#### EXERCISE INSTRUCTIONS:
Look through the lines below and extract any with the word "label".

[Saved entries]
● ● ● ●
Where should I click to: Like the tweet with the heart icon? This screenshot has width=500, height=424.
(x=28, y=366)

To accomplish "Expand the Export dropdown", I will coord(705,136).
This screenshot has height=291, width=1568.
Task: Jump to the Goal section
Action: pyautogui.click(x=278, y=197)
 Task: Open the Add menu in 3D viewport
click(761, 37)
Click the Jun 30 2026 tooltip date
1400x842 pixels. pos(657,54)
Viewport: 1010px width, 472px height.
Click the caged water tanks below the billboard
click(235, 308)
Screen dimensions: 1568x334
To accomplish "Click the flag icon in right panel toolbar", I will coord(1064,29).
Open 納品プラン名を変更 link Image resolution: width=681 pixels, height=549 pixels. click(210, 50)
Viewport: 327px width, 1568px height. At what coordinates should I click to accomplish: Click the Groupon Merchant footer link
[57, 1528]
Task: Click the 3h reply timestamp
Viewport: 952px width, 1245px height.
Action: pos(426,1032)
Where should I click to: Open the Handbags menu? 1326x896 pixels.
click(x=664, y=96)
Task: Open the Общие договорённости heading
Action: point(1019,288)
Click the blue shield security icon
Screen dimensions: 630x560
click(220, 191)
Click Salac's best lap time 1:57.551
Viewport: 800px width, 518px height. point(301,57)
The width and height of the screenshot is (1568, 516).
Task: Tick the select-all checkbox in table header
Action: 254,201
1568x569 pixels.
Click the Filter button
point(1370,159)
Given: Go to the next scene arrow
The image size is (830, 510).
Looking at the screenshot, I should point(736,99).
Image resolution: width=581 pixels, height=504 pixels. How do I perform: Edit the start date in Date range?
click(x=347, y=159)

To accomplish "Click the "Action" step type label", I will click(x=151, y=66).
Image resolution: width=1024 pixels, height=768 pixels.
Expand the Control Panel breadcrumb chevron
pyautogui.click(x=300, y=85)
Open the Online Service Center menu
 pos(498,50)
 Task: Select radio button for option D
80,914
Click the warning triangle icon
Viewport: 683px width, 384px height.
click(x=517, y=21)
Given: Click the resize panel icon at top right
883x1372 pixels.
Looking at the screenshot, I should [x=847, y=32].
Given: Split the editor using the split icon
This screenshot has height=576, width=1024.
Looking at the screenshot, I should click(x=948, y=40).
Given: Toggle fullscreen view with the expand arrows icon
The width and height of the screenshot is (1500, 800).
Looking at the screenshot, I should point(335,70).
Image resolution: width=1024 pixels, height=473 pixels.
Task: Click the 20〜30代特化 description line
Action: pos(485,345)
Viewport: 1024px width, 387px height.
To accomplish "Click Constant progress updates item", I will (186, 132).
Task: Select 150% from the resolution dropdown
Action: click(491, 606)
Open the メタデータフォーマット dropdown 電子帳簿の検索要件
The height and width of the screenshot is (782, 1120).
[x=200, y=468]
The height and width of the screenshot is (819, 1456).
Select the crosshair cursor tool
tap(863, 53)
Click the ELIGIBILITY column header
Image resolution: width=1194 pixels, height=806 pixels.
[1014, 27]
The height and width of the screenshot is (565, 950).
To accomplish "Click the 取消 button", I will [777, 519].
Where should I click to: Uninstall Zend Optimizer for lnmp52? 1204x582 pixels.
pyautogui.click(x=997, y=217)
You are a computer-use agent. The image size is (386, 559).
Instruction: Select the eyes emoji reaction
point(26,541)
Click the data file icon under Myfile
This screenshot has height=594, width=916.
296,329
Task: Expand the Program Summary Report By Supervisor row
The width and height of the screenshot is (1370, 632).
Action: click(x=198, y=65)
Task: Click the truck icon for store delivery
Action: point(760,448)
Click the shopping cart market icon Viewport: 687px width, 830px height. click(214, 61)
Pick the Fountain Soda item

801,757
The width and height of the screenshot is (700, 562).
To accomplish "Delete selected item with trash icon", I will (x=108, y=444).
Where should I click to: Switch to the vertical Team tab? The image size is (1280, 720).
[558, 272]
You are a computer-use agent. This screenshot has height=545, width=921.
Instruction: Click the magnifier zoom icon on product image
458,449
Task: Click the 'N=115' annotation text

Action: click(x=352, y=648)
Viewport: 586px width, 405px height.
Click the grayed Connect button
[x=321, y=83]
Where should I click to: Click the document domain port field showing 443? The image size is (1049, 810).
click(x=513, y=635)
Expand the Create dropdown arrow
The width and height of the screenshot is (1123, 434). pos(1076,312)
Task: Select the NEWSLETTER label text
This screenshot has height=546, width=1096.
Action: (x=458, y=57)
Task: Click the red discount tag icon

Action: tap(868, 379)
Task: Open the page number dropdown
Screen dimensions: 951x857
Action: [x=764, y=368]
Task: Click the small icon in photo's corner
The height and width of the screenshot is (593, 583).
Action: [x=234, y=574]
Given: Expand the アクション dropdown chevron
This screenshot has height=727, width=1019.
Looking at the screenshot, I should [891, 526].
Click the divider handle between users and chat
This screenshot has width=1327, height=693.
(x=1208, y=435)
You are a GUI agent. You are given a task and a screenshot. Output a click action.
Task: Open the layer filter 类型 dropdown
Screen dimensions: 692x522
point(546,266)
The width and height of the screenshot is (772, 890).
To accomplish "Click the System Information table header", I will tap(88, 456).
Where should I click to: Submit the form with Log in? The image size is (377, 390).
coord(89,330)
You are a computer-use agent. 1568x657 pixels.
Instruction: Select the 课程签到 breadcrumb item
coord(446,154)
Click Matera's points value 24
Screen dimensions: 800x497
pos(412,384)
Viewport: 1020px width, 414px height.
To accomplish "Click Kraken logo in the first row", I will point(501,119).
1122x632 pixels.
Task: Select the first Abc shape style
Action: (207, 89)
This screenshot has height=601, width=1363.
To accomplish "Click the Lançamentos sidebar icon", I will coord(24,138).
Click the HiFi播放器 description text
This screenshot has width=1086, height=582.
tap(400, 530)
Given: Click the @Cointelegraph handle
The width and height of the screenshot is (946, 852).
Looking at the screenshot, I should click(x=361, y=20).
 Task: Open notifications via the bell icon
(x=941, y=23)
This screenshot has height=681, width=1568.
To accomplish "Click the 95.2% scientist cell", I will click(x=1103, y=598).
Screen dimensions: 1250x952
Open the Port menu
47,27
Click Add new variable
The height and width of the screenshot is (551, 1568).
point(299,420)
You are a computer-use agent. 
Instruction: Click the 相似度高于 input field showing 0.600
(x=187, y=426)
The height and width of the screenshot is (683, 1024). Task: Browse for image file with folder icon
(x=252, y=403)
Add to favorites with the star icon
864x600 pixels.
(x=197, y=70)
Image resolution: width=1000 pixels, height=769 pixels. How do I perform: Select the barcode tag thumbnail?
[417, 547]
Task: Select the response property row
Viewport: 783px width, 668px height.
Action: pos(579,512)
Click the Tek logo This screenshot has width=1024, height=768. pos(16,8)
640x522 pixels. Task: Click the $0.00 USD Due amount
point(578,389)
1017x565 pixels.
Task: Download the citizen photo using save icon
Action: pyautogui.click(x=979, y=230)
● ● ● ●
#### RESPONSE TO THIS EXERCISE:
To accomplish "Click the "Action" step type label", I will click(x=151, y=66).
Task: Select the NEWSLETTER label text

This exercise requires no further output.